The official data confirms OilX’s report released earlier this week, which said July imports were 3 percent below the June average. The increase on an annual basis came because a lot of cheap oil bought in April when prices were at their lowest only now arrived at Chinese ports and some delayed oil cargoes cleared customs only last month, Reuters noted.
China has been the focus of attention for oil exporters as a weathervane of global demand since the country is the largest importer of crude oil in the world. While imports surged during the pandemic, there has been a worry that this surge will begin slowing down as China fills up its storage space, and demand for fuels in Asia remained stagnant.
China’s oil imports over the first half of the year averaged 10.78 million bpd, up by 10 percent on the year, despite the pandemic.

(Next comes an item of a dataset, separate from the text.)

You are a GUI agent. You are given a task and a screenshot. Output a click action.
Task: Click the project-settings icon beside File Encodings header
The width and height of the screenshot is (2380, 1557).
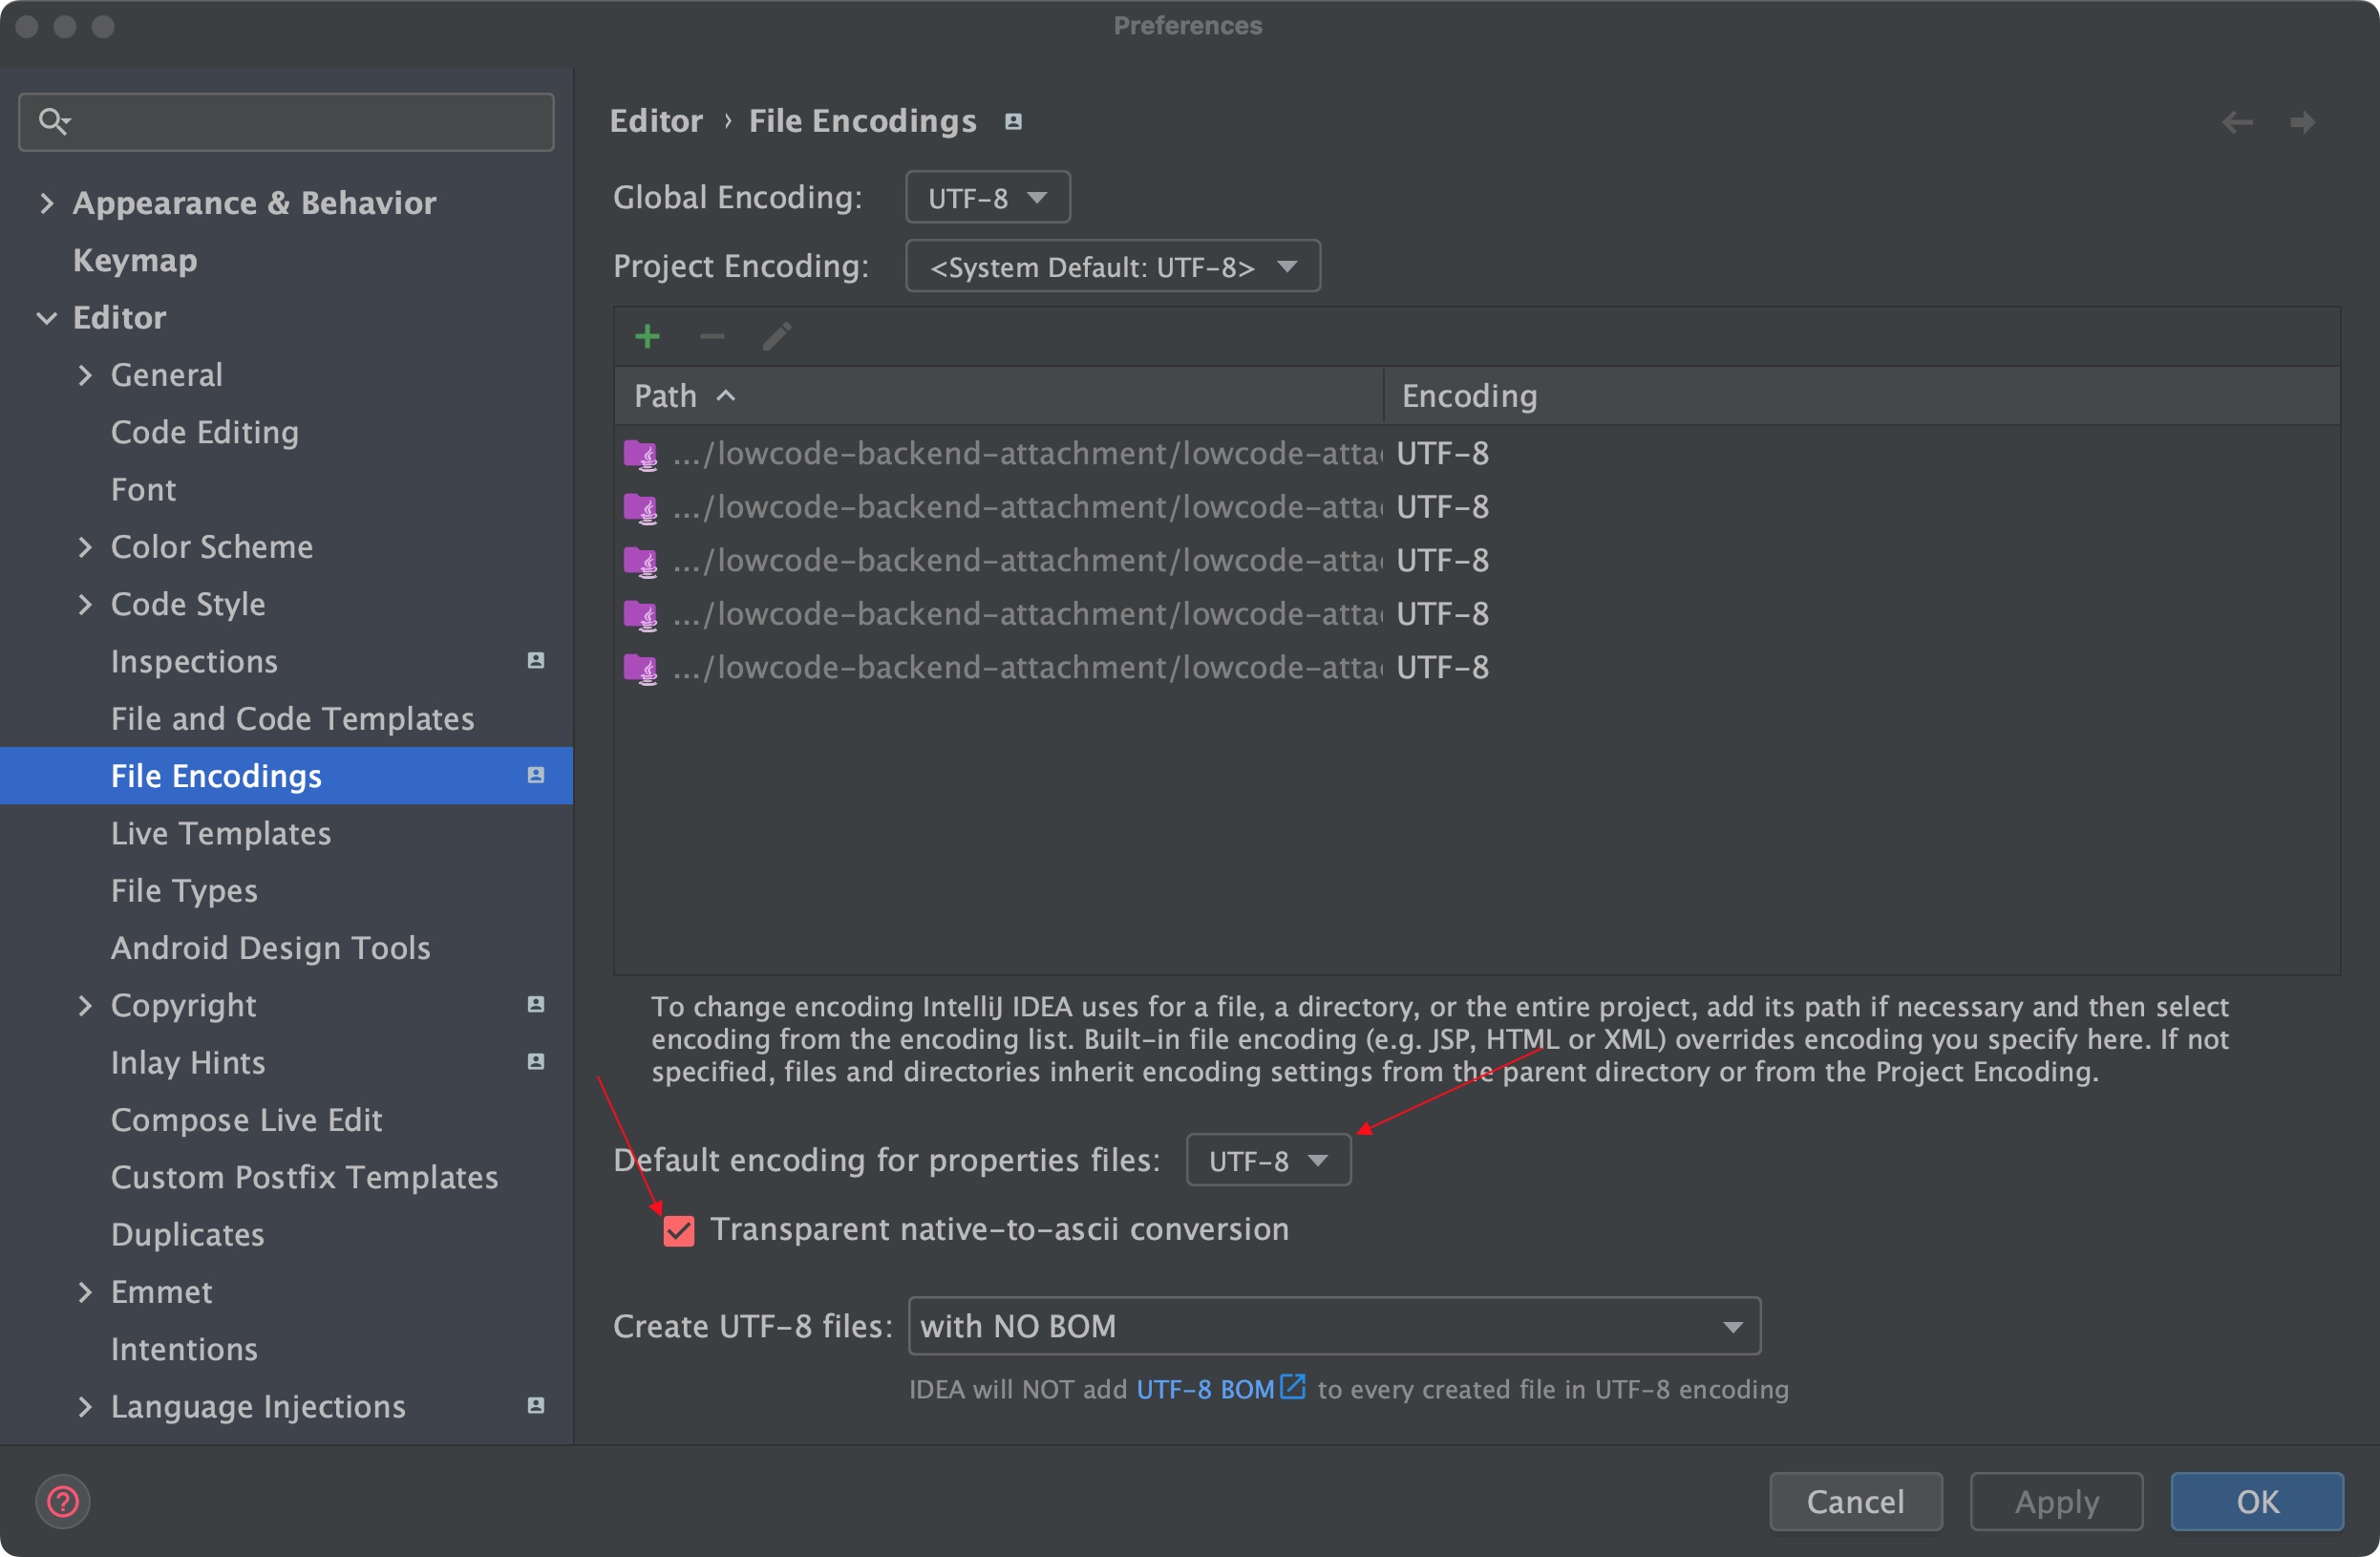1013,122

What’s perhaps more interesting is that China’s oil imports from the U.S. rose, according to a Refinitiv analyst, to as much as 5 million tons, which is equal to more than 1 million bpd.
China undertook to purchase $25.3 billion in U.S. energy products this year as part of the trade deal inked by the two countries earlier this year, but as of June, it had only bought some five 5 percent of that, or $1.29 billion worth of U.S. energy products, including crude oil, LNG, and metallurgical coal.
Data from OilX released earlier this week also pointed to a solid increase in U.S. crude oil imports into China but, the analytics firm noted, such high volumes of imports from the U.S. are unlikely to be sustainable because of politics and the higher oil prices that may affect China’s future purchases.